DIRECTIVE
Continue the match report below on City's rout of Burnley, picking up right after its final sentence.

EXTRACT PROVIDED
* Begin *

Scorers of a mere five goals in their previous six league games, City matched that tally in an afternoon. Last season’s centurions savoured a reminder of what they were.

“We had lots of chances in every game,” said Pep Guardiola. The difference this time? “We converted.”

For Riyad Mahrez, the floodgates opened in spectacular fashion: after two months without a club goal, he scored a maiden City hat-trick. “We saw him sharp in the last few days,” added Guardiola.

Factor in a first goal for the club for Benjamin Mendy and a first in the Premier League for Ferran Torres and City did not require the injured Sergio Aguero, who had a minor setback but who should be able to train on Sunday, or the rested Raheem Sterling, to return to their dominant, prolific best.

“We can win with bigger margins which is good but I'm not expecting to win by lots all the time,” added Guardiola.

But a team who have set many a historical marker added another. Notts County were the only English side who have won four consecutive home games against another club by five goals, hammering Port Vale between 1893 and 1907. Now they have company.

Guardiola did not get carried away but a rout offered much to relish. A majestic Kevin de Bruyne created two goals even before a perfect pass led, albeit indirectly, to Mahrez’s third.

It was the Algerian’s seventh goal in six games against Burnley and three classy finishes suggested his confidence was unaffected by a personal drought.

The last time Mahrez had scored, against Leicester in September, was also the previous occasion City mustered more than one goal on Premier League duty.

But Burnley presented ideal opponents; deprived of three of their four senior specialist central midfielders, who were all injured, and veering away from their beloved 4-4-2 for once, they included Josh Benson, whose only previous league football came for Grimsby.

The irritating element for Burnley was that they were complicit in their downfall. “We didn’t turn up in the first half,” admitted manager Sean Dyche.

“You come up with a gameplan as a manager and it is almost dismantled from the off. It was the same story. We have made mistakes and they have capitalised.”

A stalwart was culpable. Flawless in victory over Crystal Palace on Monday, James Tarkowski coughed up possession for the opener, with De Bruyne releasing Mahrez to slot a shot in.

* End *

[Word and element location data]
* Begin *

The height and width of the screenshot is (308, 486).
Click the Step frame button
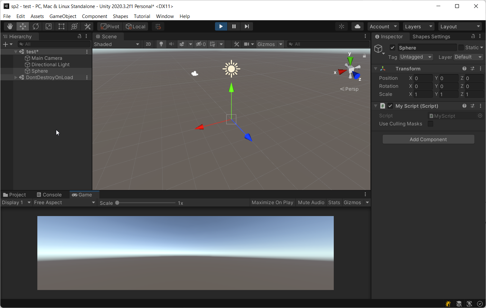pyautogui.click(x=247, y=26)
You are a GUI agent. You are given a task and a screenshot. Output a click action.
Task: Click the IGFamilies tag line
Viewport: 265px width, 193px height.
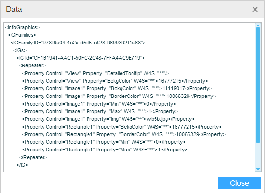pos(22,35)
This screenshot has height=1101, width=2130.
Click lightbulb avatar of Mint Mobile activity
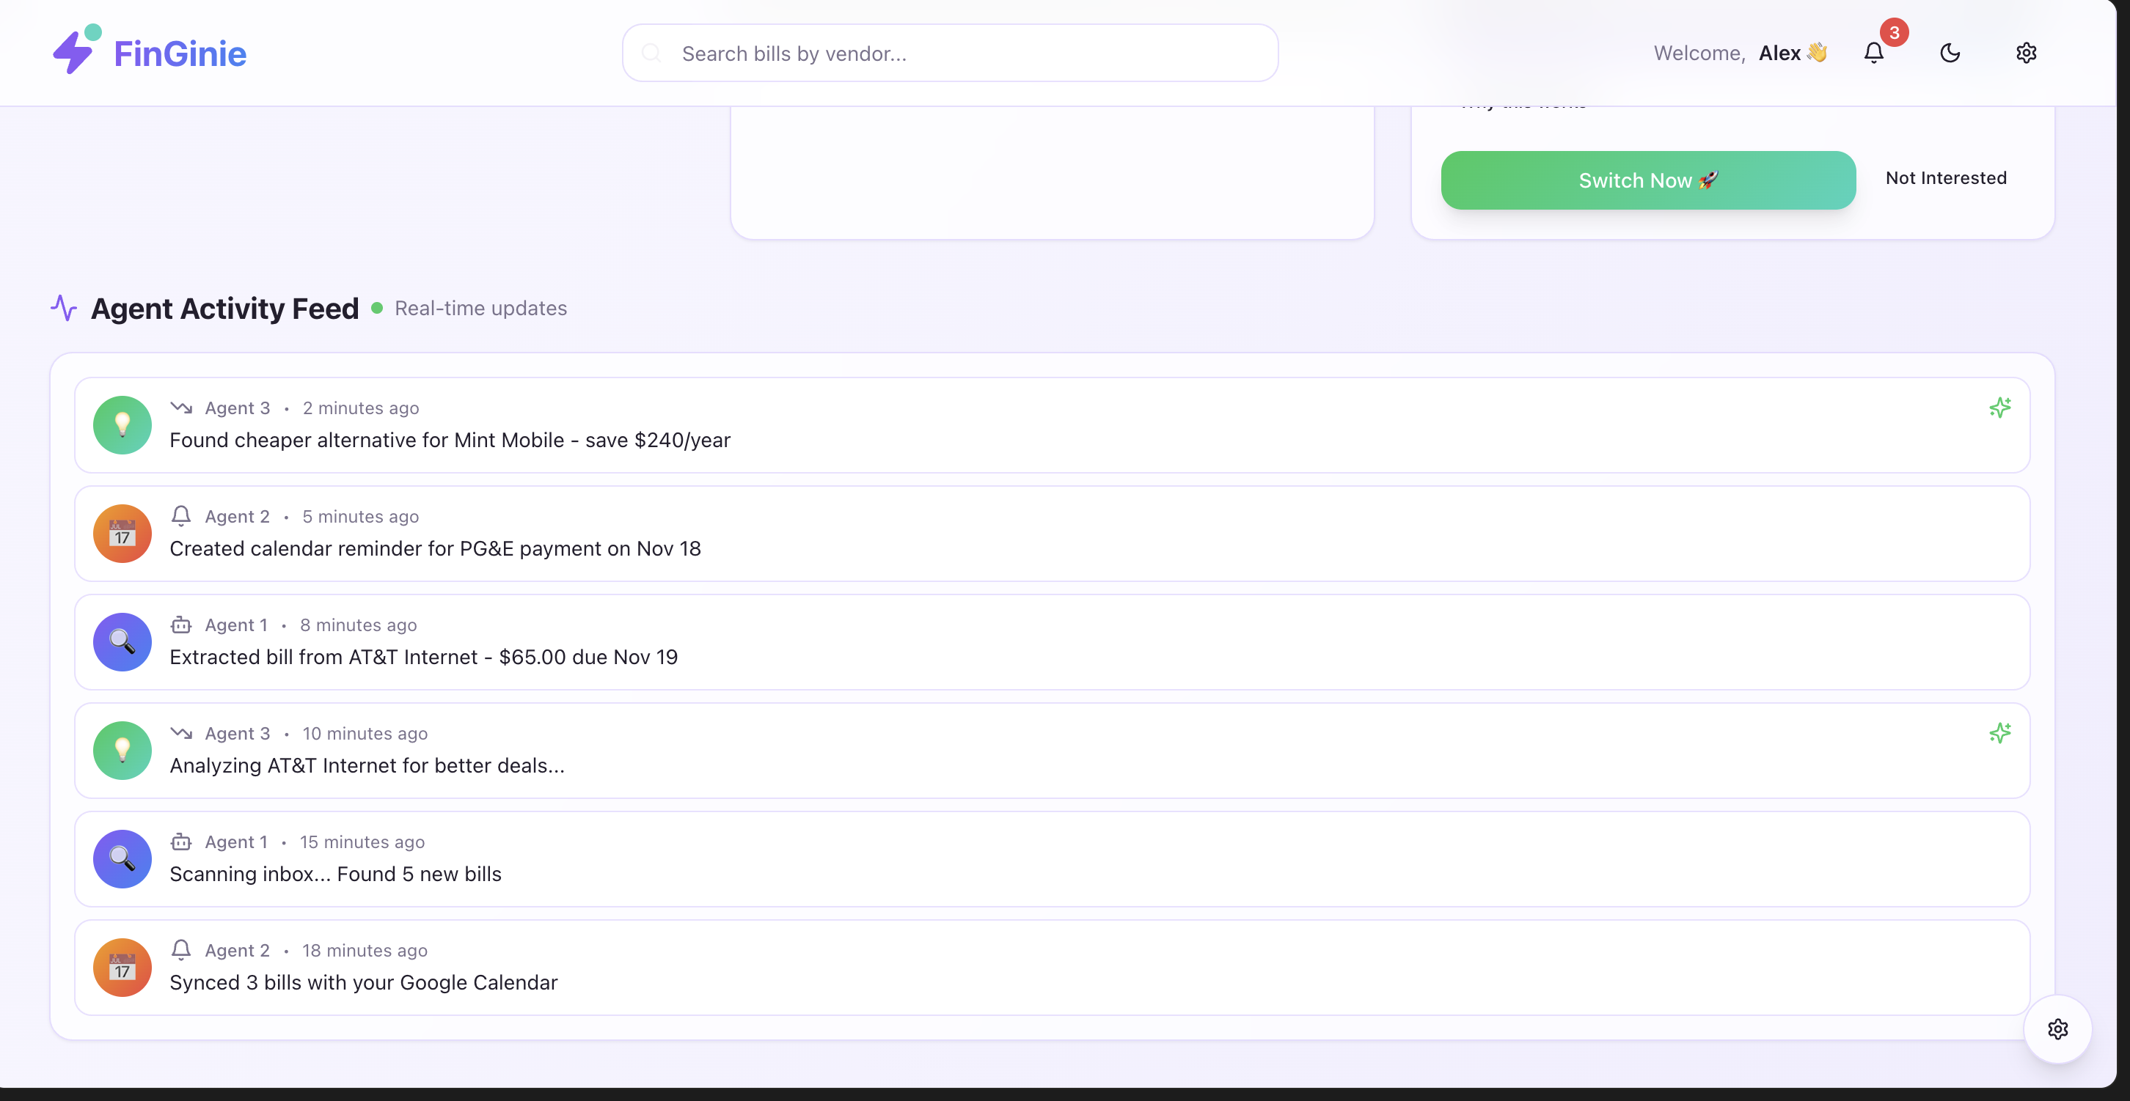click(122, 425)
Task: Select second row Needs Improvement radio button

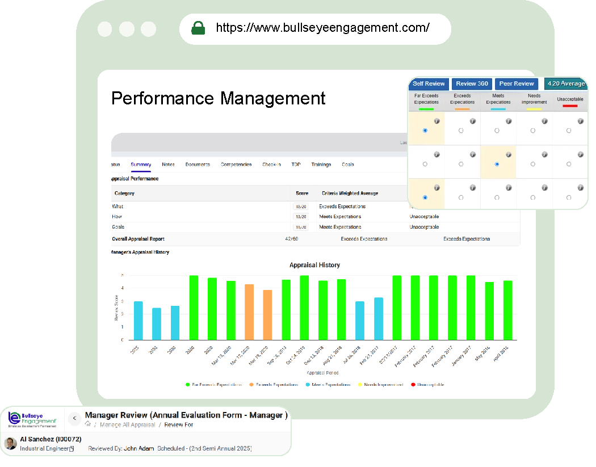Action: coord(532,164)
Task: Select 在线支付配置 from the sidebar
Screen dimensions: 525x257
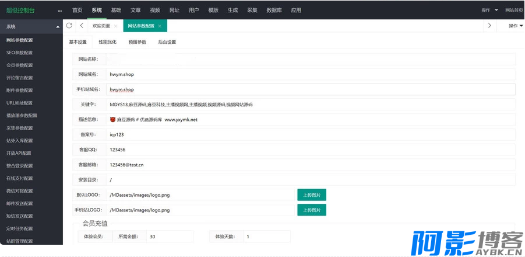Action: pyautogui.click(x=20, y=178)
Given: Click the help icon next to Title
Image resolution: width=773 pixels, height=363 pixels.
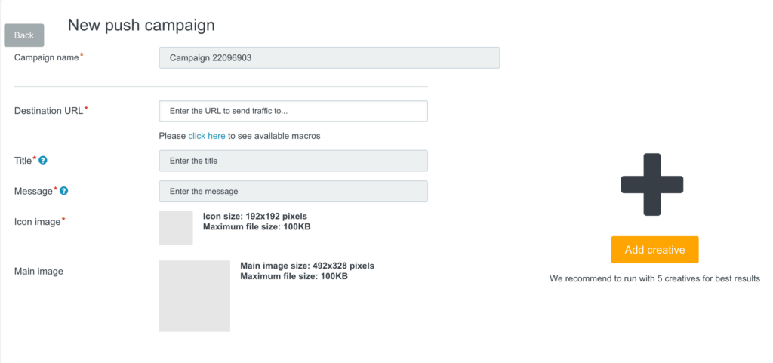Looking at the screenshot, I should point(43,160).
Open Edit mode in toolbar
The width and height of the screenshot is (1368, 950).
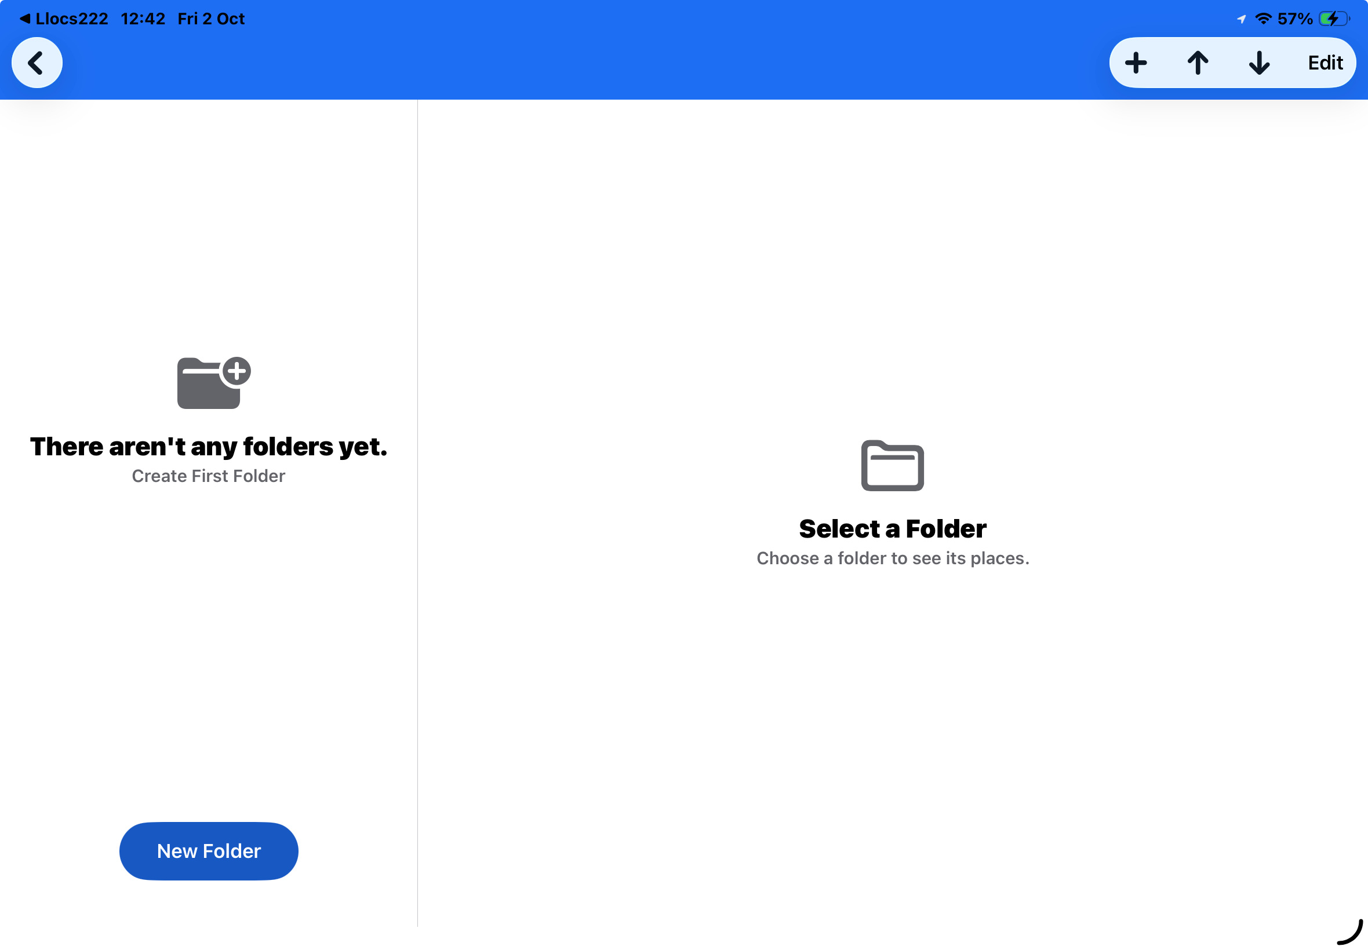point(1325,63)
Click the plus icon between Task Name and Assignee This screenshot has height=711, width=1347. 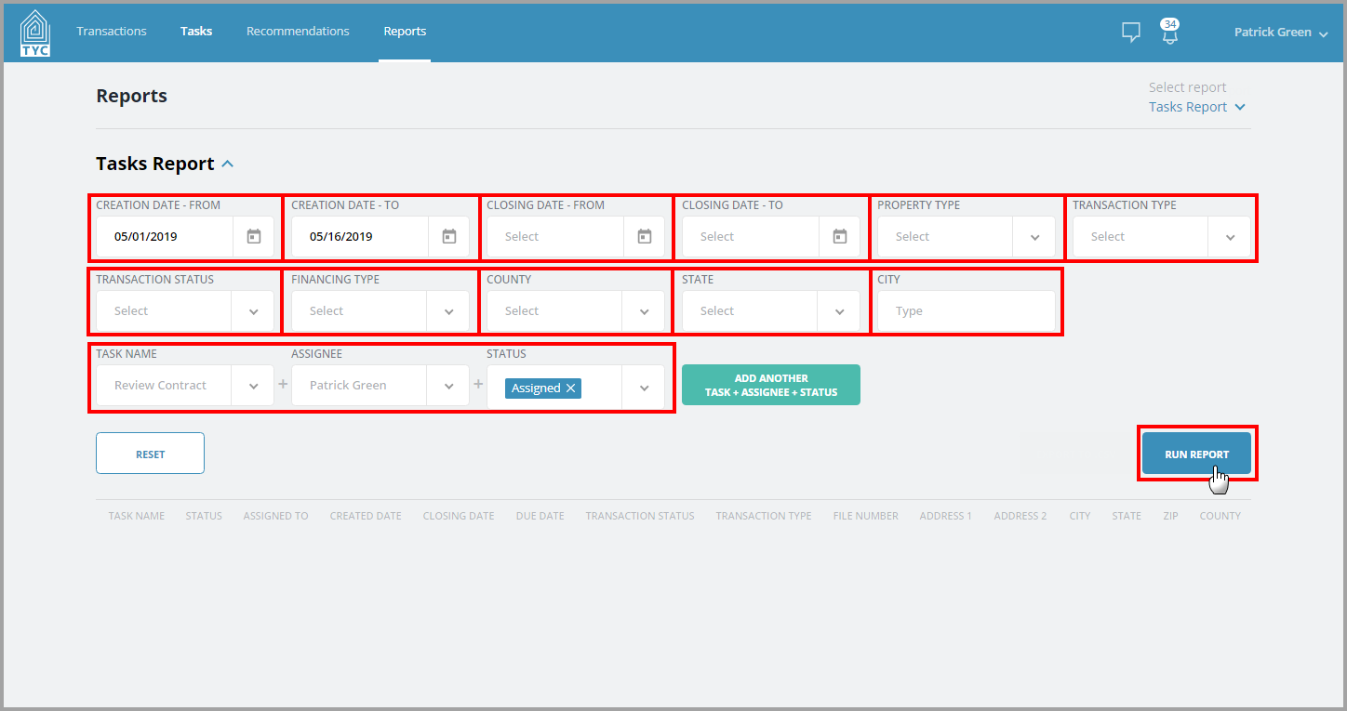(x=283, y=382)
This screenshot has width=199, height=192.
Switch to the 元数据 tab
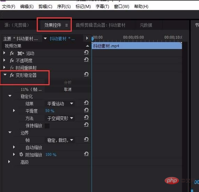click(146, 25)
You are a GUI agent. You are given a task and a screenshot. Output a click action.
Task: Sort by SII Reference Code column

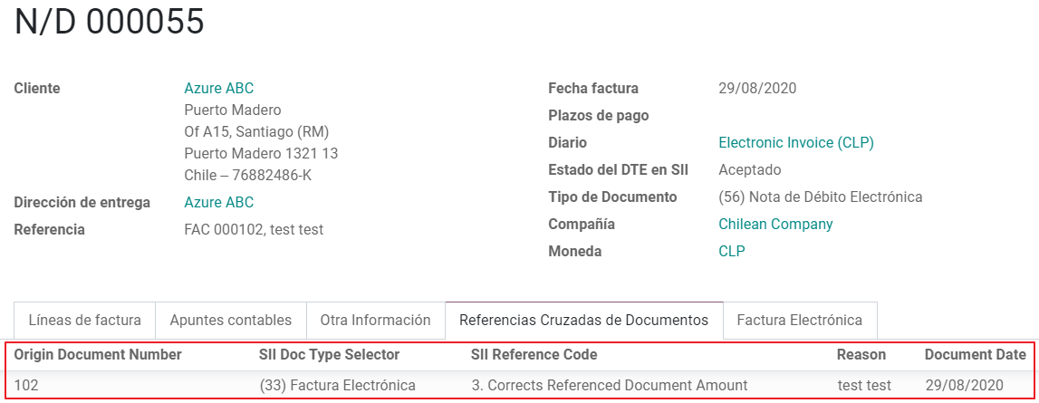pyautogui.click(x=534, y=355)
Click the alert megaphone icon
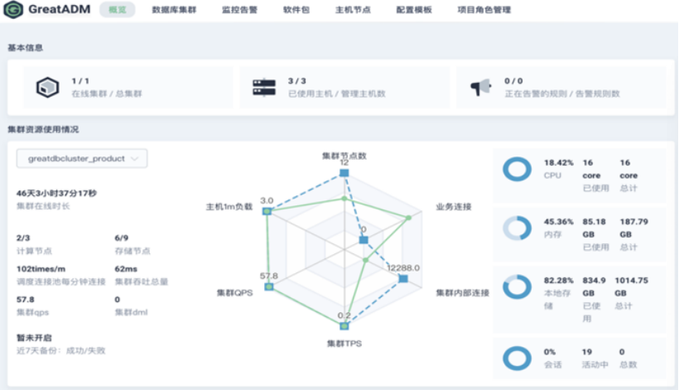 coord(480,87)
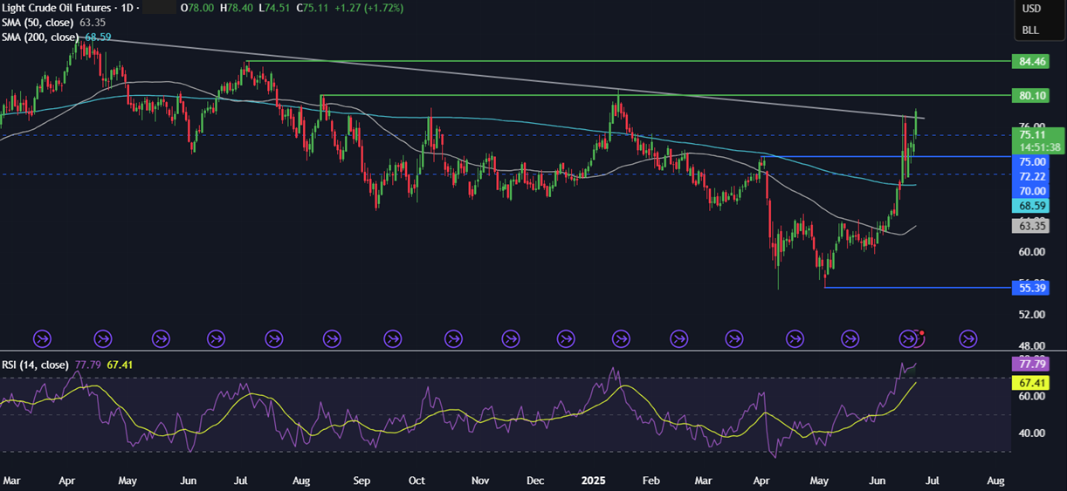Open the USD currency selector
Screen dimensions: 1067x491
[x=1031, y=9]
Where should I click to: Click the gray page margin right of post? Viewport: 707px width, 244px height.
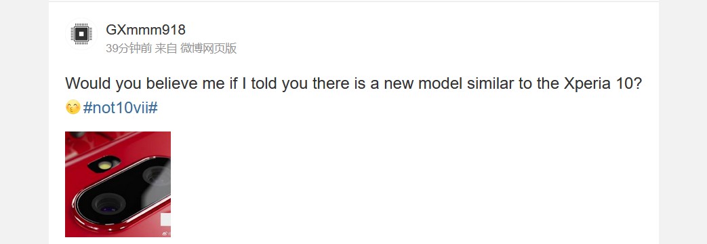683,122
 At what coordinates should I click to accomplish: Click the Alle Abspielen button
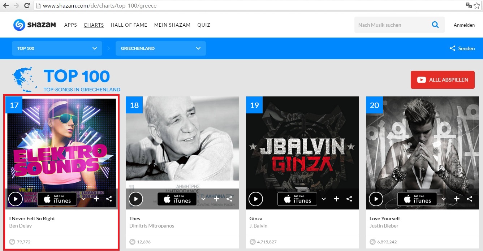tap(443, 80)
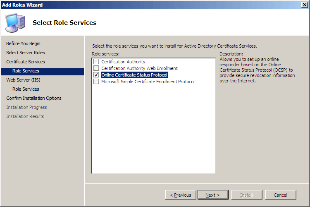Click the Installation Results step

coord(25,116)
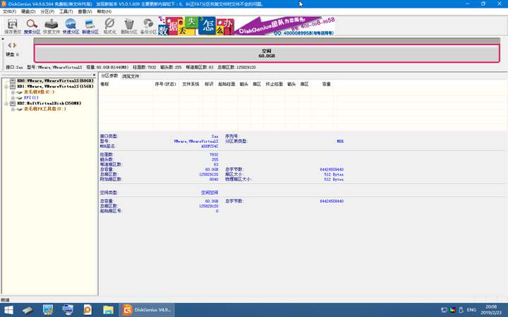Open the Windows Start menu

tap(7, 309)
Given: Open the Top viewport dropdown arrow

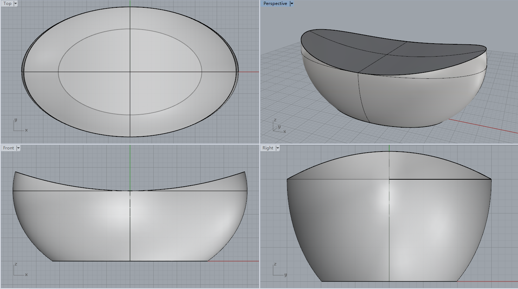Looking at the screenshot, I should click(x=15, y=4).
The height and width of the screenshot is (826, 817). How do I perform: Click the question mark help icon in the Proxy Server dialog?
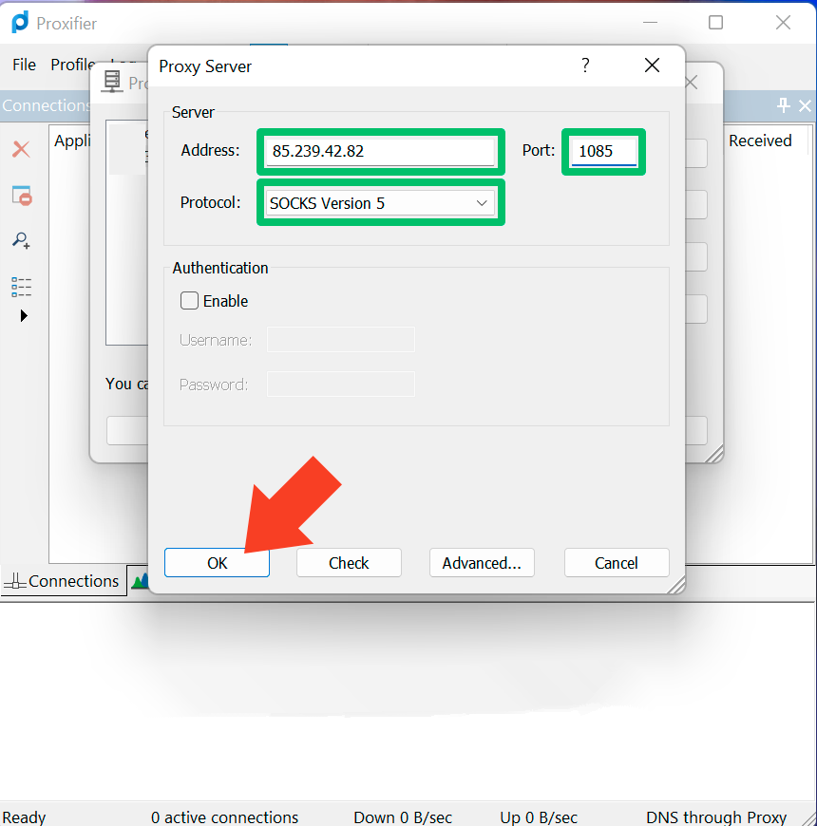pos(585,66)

* End *

RESPONSE FOR THIS EXERCISE
Then their defence switched off for the second, allowing Mahrez to emerge unchecked to meet Kyle Walker’s throw. He darted past two defenders before whipping in a shot off the far post. Bailey Peacock-Farrell, whose Premier League bow came in the place of the injured Nick Pope, was beaten twice before he had made a save. That first stop spared him embarrassment, as De Bruyne tried to lob him from 50 yards.

He was beaten three more times. “The team has got to operate better in front of him,” added Dyche.

Normally Mendy’s overlapping runs lead to crosses, but he ended a three-year wait for a City goal in some style by volleying in from De Bruyne’s curling cross and beating Peacock-Farrell at his near post. “We switched off,” Dyche rued.

Then, teed up by Gabriel Jesus, Torres scored his first Premier League goal with his final touch before being substituted. Phil Foden replaced him and his first contribution was to race on to De Bruyne’s wonderful, defence-splitting pass and cross for Mahrez to convert; headed goals are sufficiently rare that this was his favourite.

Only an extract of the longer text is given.